Sitzander Akt
Monday, March 29th, 2010Max Pechstein (1881-1955), Sitzander Akt (Nude Sitting), woodcut, 1918, signed in pencil lower right. Kruger H 207. In excellent condition, printed on a heavy tan wove paper with wide margins, 14 1/8 x 9 1/4, the sheet 16 1/4 x 21 1/4 inches.
A superb impression of this masterful woodcut, with strong contrasts.
Pechstein, one of the foremost German Expressionists, joined Der Brücke in 1906, and became the president of the Neue Secession in 1910. He traveled to Palau in the South Seas in 1914, but at the outbreak of WWI was interned in Japan, finding his way back to Germany only to be drafted and sent to the Western Front in 1916. He was released shortly thereafter after a nervous collapse in 1917.

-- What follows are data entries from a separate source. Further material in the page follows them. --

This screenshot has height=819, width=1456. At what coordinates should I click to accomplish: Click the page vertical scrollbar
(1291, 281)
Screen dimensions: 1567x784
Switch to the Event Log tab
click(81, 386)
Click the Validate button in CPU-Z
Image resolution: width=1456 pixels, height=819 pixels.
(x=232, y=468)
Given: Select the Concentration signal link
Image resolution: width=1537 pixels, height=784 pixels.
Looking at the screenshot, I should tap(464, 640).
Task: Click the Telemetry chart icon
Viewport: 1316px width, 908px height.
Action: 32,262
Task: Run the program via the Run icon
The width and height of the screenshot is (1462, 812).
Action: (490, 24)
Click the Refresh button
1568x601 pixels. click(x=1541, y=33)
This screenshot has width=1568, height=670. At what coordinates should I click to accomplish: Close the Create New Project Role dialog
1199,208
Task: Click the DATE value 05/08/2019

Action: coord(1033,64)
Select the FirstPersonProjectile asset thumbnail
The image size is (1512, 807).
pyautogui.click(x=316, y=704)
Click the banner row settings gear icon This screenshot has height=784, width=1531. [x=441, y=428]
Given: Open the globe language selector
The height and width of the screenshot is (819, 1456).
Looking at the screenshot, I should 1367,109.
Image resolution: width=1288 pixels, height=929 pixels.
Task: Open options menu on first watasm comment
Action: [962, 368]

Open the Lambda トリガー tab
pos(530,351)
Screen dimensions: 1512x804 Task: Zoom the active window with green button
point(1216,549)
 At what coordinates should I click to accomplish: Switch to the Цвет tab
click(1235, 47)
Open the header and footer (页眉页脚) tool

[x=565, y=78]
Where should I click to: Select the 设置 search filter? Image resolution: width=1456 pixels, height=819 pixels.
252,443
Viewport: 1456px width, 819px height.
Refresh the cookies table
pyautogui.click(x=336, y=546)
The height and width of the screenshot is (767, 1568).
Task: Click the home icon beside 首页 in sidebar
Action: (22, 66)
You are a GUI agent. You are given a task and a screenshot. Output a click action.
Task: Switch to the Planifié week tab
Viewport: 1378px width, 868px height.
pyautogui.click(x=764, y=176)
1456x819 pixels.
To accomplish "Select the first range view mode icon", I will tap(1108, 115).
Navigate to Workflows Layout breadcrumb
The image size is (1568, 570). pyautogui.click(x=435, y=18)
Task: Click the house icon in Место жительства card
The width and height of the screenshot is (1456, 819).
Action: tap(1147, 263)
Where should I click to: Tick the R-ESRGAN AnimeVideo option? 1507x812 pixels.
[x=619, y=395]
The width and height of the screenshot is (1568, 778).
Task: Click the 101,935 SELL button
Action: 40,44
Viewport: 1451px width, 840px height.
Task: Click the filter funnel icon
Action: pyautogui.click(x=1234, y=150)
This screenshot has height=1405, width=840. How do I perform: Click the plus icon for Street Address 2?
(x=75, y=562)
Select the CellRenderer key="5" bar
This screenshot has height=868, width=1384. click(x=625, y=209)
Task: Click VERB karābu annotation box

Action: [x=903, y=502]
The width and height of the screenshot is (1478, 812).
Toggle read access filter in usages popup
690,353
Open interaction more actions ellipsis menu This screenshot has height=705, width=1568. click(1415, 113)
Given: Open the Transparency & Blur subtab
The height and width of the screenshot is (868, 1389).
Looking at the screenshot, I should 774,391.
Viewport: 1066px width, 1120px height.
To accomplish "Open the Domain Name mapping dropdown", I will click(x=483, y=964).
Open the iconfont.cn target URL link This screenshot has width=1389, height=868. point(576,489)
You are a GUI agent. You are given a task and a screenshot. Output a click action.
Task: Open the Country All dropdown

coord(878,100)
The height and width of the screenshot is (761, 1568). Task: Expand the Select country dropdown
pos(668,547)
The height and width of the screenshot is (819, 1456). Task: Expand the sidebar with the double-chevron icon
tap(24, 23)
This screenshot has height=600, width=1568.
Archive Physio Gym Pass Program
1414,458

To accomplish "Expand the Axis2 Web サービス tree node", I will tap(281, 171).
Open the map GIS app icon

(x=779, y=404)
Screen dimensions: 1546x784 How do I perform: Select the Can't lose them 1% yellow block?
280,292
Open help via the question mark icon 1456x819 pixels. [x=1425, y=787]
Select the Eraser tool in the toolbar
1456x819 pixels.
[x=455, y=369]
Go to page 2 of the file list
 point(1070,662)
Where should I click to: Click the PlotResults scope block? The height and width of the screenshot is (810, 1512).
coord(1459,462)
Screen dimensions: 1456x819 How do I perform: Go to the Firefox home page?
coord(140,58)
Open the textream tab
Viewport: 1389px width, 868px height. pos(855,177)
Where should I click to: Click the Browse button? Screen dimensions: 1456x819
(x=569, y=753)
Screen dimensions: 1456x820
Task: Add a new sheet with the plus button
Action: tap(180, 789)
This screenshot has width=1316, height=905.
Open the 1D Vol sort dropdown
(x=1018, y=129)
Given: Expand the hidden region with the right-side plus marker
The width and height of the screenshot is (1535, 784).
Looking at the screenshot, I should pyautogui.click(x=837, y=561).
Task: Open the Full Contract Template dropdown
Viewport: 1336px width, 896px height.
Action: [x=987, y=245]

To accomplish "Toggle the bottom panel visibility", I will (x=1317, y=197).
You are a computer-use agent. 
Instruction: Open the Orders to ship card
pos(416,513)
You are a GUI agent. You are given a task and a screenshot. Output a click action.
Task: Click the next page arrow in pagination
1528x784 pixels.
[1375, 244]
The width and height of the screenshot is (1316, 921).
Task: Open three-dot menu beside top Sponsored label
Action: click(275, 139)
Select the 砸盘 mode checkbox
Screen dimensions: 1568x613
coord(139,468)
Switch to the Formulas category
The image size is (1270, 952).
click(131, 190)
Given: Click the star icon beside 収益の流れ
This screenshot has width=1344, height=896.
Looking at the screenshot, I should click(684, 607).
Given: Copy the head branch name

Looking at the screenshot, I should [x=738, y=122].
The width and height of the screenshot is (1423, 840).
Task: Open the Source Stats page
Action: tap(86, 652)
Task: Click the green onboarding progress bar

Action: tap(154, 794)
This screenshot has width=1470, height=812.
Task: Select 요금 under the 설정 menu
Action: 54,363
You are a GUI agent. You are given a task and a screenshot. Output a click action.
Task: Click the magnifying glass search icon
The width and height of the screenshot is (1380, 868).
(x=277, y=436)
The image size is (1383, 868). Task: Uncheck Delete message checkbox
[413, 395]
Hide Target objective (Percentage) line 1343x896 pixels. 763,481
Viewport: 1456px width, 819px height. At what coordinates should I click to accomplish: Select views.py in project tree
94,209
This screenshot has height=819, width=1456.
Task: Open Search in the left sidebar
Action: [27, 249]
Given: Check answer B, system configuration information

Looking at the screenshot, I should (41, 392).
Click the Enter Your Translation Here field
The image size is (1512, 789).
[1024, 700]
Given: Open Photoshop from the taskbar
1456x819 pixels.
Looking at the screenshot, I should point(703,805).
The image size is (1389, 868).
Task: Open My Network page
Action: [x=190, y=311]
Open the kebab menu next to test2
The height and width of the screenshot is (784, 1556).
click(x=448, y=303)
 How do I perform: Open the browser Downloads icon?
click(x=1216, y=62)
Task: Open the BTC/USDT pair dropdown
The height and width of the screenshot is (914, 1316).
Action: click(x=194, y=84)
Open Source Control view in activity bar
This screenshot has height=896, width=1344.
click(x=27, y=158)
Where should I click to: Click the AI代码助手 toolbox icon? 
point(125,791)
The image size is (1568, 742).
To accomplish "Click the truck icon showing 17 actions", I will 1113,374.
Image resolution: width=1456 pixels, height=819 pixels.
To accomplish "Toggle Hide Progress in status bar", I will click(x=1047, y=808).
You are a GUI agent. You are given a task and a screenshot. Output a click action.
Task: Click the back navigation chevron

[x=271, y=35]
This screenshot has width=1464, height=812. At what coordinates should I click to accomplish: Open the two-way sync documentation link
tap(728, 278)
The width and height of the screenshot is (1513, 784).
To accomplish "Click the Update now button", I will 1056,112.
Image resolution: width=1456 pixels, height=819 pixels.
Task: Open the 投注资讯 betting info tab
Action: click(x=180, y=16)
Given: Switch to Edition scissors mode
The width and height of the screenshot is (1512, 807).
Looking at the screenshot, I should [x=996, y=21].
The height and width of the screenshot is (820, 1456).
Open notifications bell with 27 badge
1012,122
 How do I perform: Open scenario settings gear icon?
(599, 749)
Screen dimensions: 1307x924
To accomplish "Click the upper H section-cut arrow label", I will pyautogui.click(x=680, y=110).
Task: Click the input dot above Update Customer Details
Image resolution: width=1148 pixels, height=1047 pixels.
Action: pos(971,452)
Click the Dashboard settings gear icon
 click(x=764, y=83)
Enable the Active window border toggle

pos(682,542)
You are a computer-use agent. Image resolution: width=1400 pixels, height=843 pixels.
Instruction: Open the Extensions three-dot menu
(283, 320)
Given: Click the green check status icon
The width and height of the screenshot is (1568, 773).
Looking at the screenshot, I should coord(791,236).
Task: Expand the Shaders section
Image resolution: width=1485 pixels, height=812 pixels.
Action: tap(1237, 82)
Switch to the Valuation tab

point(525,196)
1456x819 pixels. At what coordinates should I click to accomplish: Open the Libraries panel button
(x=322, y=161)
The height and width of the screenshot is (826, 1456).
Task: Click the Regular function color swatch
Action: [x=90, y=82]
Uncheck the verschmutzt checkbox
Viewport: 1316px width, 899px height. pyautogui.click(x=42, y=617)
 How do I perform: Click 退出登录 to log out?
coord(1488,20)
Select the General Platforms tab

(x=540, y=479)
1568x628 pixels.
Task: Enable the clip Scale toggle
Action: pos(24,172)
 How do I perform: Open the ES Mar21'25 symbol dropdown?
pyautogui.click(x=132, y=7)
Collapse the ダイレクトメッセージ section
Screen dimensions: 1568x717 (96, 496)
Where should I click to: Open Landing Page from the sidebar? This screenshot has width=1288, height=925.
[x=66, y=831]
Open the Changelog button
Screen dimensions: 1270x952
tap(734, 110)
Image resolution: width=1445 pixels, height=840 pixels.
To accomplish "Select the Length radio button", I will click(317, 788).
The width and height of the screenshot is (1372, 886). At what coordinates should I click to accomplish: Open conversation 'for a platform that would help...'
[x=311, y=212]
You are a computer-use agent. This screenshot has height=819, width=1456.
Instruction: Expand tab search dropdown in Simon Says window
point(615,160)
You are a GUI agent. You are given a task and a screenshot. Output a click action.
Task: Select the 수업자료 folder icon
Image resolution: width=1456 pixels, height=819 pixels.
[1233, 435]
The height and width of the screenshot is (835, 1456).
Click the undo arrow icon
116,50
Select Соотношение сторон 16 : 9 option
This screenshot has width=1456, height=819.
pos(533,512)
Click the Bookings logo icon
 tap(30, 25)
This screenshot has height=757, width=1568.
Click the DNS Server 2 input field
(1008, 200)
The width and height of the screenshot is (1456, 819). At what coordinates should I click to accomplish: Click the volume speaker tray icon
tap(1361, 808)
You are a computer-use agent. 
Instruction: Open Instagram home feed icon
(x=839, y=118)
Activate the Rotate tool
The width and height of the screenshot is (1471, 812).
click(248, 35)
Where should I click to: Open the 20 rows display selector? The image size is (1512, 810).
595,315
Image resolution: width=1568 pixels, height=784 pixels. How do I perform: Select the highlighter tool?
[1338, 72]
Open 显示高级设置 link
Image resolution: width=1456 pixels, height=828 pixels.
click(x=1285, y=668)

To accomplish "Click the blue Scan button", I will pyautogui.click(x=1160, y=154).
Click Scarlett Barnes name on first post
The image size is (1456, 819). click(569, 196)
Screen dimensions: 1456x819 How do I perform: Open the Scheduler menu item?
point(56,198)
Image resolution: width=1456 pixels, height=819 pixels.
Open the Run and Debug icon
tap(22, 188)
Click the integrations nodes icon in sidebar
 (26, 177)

Sitzander Akt, made just after Pechstein’s involvement in the War, reflects Pechstein’s long interest in “primitive” art and peoples, and may even have been made with sculpture tools he had brought back from Palau. The palm frond in the background, and the carved stool on which the nude sits – and of course the nude herself – indicate a tropical setting. Pechstein responded positively to the end of the war and the advent of the Weimar Republic – perhaps Sizander Akt is an expression, however ultimately futile, of hope in Germany’s future.